Baca juga: Telkomsel Ingin Tcash Jadi Alat Pembayaran LRT Palembang
Dirjen Perkeretaapian Kementerian Perhubungan Zulfikri mengatakan subsidi tarif tiket masih akan diberlakukan hingga tahun depan. Menurut dia, tidak memungkinkan untuk diterapkan komersial secara penuh.
"Kami masih siapkan itu, bagaimana bentuknya nanti. Sekarang kami konsentrasi dulu untuk Asian Games," kata Zulfikri, Rabu, 1 Agustus 2018.

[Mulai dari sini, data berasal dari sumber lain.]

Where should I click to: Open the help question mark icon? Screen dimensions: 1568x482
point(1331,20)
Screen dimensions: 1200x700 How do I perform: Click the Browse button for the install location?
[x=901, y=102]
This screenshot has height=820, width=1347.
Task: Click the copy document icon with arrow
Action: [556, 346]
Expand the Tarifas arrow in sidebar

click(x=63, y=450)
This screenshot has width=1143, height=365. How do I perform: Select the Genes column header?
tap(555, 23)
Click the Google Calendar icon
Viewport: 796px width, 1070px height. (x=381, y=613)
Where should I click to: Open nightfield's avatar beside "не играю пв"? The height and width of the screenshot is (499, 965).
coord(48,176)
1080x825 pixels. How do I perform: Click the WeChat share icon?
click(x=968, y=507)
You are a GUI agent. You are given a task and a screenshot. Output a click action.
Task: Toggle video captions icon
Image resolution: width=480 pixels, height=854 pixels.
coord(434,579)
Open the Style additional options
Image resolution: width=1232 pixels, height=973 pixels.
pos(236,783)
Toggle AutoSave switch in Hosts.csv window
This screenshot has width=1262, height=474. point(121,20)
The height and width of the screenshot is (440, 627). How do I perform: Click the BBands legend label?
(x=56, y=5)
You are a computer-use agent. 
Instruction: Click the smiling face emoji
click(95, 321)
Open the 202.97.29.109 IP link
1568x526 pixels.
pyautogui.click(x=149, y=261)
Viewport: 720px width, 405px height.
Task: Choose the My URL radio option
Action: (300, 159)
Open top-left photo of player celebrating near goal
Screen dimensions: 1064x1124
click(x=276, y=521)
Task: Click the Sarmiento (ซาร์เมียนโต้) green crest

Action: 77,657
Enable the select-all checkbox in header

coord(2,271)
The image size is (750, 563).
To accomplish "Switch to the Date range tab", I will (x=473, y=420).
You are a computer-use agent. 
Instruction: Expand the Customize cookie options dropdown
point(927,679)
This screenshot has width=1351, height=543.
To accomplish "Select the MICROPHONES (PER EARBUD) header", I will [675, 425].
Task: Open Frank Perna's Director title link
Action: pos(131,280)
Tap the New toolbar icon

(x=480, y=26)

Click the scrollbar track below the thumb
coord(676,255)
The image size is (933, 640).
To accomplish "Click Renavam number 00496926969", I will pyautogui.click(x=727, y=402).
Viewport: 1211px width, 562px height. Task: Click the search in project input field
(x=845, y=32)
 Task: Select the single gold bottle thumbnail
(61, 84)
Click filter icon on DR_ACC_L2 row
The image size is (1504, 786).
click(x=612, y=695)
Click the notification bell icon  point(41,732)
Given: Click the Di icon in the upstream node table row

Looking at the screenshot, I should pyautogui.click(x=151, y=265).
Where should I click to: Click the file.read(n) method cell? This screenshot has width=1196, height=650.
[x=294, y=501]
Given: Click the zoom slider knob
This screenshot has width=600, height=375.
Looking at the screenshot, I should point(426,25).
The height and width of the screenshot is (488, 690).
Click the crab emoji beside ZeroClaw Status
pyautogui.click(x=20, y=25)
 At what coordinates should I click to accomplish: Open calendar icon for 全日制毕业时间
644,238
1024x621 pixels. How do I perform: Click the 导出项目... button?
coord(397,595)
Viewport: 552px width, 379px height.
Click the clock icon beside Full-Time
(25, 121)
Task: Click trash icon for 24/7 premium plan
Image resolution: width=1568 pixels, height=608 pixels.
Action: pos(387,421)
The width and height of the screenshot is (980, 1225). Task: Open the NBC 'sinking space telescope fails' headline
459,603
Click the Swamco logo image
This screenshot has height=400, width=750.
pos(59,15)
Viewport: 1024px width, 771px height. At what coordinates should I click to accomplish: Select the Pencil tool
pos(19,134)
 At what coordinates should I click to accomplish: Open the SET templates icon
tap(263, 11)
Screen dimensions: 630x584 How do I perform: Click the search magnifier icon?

Zulfikri menjelaskan, tarif tiket perjalanan LRT Palembang dibagi menjadi dua nominal, yakni Rp 5.000 per penumpang untuk antarstasiun dan Rp 10 ribu per penumpang yang naik atau turun di Stasiun Bandara Internasional Sultan Mahmud Badaruddin II.
Baca juga: Presiden Jokowi: LRT Bisa Tingkatkan Ekspor Indonesia
Sementara itu, tarif tiket normal tanpa subsidi bisa mencapai Rp 30 ribu per penumpang. Tarif tersebut mempertimbangkan nilai investasi yang dikeluarkan hingga Rp 8,9 triliun dengan jangka waktu kembali 50-60 tahun.
Zulfikri mengatakan pihaknya akan mencoba mengomersialkan aset-aset LRT yang memiliki potensi untuk dimanfaatkan sebagai sumber penghasilan guna menutup subsidi. Adapun tiang-tiang LRT bisa digunakan untuk sarana reklame, lalu bidang lahan di area LRT juga bisa dimanfaatkan untuk proyek properti transit oriented development (TOD).